I recalled those classes in International Politics, a discipline not so new now but still doing all in its power to appear logical and scientific, vying in that process with all the natural sciences, especially physics, including nuclear physics at that, in finding a formula for every action of a politician who happened to be prime minister or president, as if politicians even more so than other human beings acted according to fixed patterns of behaviour that the pet theories of professors could track down. Professor Sprout, always in a spruce suit and behind dark glasses, was something of a pioneer in the field. As a matter of fact, he and his wife had brought out at that time a new compendious volume on the subject, a work that modesty never quite allowed him to include in the fat reading list he drew up for members of the class. These consisted mainly of serious-minded young men undergoing this rigorous training in preparation for their teaching assignments later in life. But others were men who had already seen action in the public service of the United States, ranging from a rather panicky and talkative diplomat, who had served in Cuba and other missions in Latin America, to a stocky, solid, silent vice-admiral or officer not much farther down the ladder. ‘Do you think Krushchev can defend Castro all the way from Moscow?’ I had said to him during the Cuba debâcle.

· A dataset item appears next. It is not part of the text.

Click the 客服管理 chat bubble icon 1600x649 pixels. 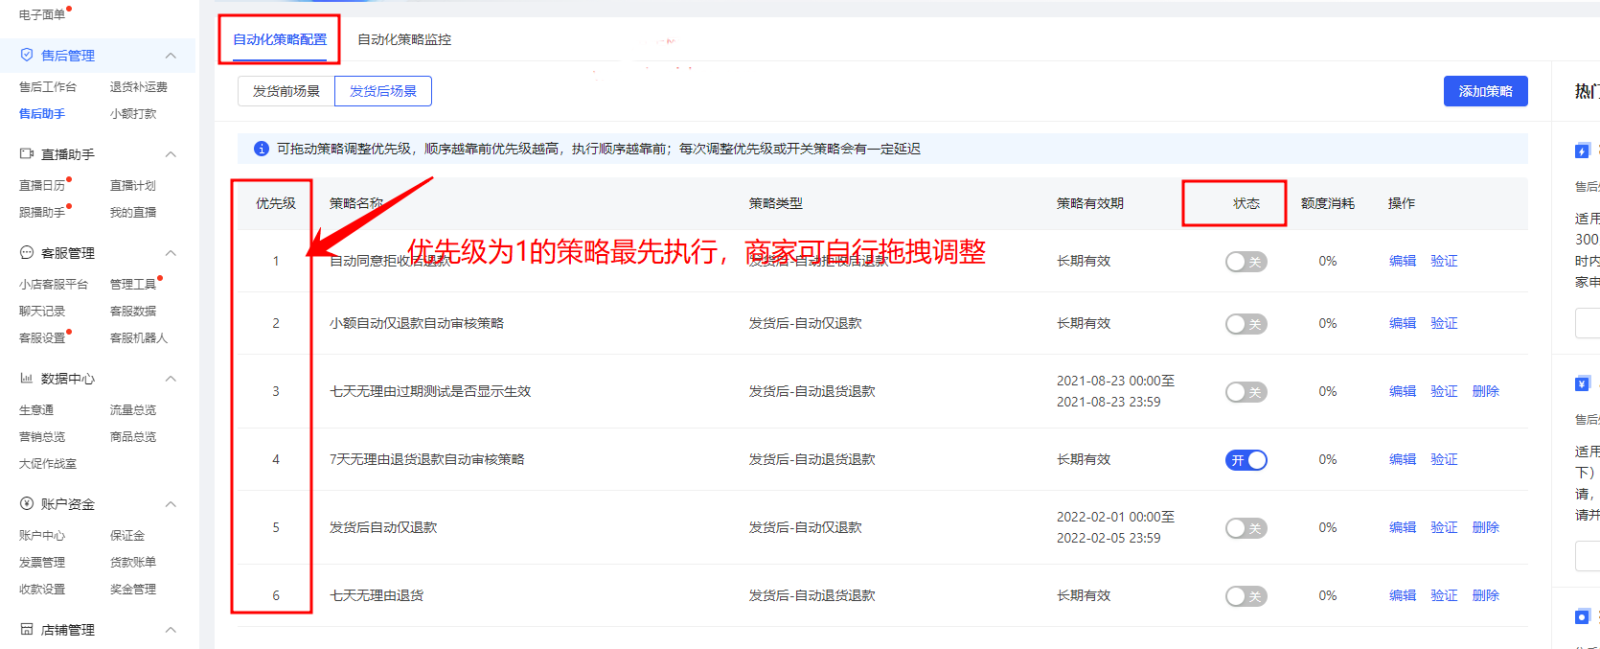click(x=27, y=253)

‘Well, I am not at all happy and sure about our own logistics,’ he had told me.

It was in this class I had first met Israel Rosenfield, a brilliant MD now turned candidate for the PhD in polities. Nobody could understand such a change. On the other hand, with his scientific training and a mind exceptionally sharp, he seemed to understand all pretensions and professions there gathered, and because he could not keep to himself the diagnosis for which he personally very much wanted a cure, he got into no end of trouble. ‘Oh, that young man,’ the Colonel on our way from Ford’s Mahwah had admitted hearing of him, ‘he fights every problem. Quite like you!’ And there were several things needing proof from life, as day in day out in the large classroom down on the basement floor at the Woodrow Wilson Building, one saw the world chopped up and quartered into two polar camps, one the free world, the other the Communist bloc, each lurking like savages or beasts of prey in the dark to eat up the other unto the last. Boxes, circles, arrows, or genealogical trees formed the favourite and familiar symbols and audio-visual devices and aids endlessly chalked up on the blackboard to catalogue and analyse national ideologies, international groupings and alliances, and the emergence and direction of new blocs on the world scene, stressing how ineffective these were without a striking nuclear stockpile like that possessed by the Americans and the Russians. One camp, it seemed, had more of a dynamic philosophy to live by vis-a-vis the worn-out Christian beliefs peddled by the other. But these were sentiments and surmises quickly wiped off the board. ‘One never knows if the FBI chaps are around,’ the professor used to warn them as he made sure of a clean slate on the wall.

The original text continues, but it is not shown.